= What to do =
The records below hold a stretch from the line with "How do I perform: Select the Nihar" through the line with "Given: Expand the round plus menu button"; return exactly those lines, ends included, and nothing more.

Dataset entries:
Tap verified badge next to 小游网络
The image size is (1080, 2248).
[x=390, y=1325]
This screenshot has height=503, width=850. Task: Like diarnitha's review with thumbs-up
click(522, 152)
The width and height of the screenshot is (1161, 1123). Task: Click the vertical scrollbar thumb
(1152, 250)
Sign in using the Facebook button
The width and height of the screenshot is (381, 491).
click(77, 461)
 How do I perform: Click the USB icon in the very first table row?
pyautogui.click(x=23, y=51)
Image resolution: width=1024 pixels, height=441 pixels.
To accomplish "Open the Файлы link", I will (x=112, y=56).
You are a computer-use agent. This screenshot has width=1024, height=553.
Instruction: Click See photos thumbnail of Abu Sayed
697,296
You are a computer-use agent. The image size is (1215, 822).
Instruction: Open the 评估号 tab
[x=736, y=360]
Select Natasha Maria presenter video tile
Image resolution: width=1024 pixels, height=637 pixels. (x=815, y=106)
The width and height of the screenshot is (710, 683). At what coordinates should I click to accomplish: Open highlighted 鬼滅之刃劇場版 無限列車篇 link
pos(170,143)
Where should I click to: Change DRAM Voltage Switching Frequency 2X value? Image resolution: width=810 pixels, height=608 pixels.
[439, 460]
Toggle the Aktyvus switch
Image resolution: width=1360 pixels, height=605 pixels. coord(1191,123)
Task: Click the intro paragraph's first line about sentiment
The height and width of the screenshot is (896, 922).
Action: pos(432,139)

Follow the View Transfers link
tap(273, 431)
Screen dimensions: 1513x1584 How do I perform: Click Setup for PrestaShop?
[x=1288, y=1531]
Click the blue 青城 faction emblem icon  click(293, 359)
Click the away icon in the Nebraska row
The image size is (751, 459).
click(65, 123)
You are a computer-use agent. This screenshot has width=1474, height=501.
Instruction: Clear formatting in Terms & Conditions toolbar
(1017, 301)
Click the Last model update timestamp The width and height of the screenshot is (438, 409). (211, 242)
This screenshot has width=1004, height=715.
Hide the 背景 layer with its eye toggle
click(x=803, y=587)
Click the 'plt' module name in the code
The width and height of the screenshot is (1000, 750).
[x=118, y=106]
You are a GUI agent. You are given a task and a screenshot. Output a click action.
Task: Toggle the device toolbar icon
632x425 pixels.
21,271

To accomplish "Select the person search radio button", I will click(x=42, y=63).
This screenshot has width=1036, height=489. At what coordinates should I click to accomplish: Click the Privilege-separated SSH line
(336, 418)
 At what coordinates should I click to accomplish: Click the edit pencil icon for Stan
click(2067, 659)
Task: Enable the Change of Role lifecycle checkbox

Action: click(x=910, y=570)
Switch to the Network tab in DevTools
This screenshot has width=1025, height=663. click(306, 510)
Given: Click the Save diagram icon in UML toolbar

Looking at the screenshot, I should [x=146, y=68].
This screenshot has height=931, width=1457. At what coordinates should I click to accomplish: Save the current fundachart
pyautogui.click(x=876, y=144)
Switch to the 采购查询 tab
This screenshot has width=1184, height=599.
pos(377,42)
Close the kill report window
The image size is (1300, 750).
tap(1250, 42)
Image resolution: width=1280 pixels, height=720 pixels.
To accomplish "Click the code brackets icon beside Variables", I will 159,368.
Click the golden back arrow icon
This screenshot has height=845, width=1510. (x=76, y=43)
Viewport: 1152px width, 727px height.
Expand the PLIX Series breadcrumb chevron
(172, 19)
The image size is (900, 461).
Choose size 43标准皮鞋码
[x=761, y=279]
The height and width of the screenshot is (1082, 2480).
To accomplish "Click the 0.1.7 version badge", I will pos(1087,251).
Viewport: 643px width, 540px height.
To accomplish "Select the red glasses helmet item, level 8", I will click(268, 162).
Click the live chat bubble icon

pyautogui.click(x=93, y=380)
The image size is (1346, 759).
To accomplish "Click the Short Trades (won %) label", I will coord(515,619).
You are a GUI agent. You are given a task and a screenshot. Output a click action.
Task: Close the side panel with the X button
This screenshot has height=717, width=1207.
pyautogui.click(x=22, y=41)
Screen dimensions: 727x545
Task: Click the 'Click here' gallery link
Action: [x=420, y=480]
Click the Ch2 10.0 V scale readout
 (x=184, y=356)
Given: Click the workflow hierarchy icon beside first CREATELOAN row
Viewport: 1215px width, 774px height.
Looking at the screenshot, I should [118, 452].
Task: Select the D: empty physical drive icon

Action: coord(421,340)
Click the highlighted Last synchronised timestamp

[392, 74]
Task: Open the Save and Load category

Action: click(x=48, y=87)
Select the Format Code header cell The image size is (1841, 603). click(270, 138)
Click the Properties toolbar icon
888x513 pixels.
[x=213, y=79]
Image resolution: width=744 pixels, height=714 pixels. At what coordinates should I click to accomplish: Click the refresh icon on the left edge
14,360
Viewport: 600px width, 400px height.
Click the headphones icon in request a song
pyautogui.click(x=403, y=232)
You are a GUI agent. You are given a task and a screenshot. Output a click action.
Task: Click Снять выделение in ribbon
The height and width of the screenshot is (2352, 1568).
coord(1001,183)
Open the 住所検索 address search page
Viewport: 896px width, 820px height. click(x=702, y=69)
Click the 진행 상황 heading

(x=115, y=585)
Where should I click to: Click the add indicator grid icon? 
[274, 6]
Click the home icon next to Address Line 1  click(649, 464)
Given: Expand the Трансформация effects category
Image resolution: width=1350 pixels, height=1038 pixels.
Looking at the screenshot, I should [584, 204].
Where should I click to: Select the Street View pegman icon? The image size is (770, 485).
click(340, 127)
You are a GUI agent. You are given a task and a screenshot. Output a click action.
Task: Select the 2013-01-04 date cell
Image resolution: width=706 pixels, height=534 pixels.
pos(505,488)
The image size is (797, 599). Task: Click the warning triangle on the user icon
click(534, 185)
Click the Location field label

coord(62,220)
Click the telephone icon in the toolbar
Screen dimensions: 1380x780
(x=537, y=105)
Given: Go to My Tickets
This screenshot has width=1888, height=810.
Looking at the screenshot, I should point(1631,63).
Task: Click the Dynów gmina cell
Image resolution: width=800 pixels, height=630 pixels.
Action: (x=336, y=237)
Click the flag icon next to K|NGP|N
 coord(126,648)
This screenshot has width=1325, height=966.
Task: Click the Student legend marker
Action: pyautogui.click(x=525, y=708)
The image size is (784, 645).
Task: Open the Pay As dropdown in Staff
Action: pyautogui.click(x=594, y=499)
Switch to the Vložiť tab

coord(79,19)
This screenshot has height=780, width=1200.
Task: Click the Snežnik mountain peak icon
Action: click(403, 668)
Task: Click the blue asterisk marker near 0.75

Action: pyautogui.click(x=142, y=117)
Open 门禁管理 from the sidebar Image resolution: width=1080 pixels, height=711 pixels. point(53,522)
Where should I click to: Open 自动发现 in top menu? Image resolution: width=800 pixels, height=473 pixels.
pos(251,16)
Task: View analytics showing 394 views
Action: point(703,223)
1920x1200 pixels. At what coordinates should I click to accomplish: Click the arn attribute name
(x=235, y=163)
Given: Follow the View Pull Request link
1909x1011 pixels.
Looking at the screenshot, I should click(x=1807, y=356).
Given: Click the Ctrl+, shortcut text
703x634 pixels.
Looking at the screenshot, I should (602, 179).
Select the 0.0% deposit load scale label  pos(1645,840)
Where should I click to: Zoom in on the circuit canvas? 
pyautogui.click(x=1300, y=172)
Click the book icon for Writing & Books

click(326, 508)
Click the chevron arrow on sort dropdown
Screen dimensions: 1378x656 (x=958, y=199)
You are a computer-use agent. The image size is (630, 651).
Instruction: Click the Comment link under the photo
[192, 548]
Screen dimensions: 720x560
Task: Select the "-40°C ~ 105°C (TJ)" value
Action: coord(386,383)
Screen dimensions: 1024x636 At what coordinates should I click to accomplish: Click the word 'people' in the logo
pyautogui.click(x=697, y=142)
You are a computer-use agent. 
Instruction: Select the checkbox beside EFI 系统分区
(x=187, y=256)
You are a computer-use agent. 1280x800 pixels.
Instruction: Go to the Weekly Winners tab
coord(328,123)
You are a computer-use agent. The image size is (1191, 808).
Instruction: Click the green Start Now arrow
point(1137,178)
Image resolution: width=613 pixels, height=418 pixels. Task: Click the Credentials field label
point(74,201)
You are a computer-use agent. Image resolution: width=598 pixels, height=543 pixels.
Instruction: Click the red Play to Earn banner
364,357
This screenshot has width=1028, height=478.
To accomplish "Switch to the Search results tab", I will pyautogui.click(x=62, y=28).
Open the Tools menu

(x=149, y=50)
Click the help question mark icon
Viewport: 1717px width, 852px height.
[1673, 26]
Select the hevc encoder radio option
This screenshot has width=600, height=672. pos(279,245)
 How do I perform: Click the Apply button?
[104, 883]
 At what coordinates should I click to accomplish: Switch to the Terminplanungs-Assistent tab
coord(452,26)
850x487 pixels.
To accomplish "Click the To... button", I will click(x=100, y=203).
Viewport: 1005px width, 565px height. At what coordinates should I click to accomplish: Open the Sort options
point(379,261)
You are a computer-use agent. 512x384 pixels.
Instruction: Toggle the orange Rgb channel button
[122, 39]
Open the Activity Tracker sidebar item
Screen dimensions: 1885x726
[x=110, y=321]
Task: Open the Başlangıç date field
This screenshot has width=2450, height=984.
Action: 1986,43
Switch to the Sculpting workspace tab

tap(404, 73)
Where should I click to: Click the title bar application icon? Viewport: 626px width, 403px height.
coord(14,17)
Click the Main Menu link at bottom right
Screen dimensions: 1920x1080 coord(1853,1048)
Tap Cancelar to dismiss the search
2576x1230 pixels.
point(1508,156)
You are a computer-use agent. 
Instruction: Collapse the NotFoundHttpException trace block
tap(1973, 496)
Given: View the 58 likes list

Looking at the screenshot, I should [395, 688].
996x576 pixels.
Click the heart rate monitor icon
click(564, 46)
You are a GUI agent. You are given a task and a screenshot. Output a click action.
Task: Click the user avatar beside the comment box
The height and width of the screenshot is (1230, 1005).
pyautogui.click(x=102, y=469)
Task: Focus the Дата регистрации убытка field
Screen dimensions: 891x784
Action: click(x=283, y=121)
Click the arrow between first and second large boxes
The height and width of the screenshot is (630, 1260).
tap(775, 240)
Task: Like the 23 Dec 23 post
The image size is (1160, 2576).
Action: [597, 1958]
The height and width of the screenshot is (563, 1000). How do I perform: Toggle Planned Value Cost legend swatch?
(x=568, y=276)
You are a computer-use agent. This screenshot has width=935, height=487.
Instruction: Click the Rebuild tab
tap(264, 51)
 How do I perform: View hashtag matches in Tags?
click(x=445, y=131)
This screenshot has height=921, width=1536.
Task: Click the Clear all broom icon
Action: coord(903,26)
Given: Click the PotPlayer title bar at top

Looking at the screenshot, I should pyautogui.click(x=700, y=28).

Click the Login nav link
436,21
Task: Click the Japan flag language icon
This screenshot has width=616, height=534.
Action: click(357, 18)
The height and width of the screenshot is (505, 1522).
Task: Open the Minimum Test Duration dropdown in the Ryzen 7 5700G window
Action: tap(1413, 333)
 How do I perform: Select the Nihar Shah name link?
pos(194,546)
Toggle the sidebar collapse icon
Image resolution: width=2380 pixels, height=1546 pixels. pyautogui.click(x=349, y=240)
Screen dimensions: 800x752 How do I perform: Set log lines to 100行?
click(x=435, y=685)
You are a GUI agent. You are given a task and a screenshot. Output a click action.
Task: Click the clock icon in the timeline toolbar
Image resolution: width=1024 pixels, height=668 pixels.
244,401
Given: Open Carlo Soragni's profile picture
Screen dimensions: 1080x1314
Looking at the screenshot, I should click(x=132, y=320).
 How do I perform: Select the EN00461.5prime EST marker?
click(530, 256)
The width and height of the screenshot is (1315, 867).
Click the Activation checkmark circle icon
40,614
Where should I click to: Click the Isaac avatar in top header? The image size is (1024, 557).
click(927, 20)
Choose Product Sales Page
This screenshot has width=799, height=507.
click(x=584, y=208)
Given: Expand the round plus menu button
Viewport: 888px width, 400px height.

= Reply =
 How do I perform: Select the Nihar Shah name link?
pos(194,546)
Toggle the sidebar collapse icon
Image resolution: width=2380 pixels, height=1546 pixels. pyautogui.click(x=349, y=240)
Screen dimensions: 800x752 How do I perform: Set log lines to 100行?
click(x=435, y=685)
You are a GUI agent. You are given a task and a screenshot. Output a click action.
Task: Click the clock icon in the timeline toolbar
Image resolution: width=1024 pixels, height=668 pixels.
244,401
Given: Open Carlo Soragni's profile picture
Screen dimensions: 1080x1314
Looking at the screenshot, I should click(x=132, y=320).
 How do I perform: Select the EN00461.5prime EST marker?
click(530, 256)
The width and height of the screenshot is (1315, 867).
Click the Activation checkmark circle icon
40,614
Where should I click to: Click the Isaac avatar in top header? The image size is (1024, 557).
click(927, 20)
Choose Product Sales Page
This screenshot has width=799, height=507.
click(x=584, y=208)
Given: Expand the round plus menu button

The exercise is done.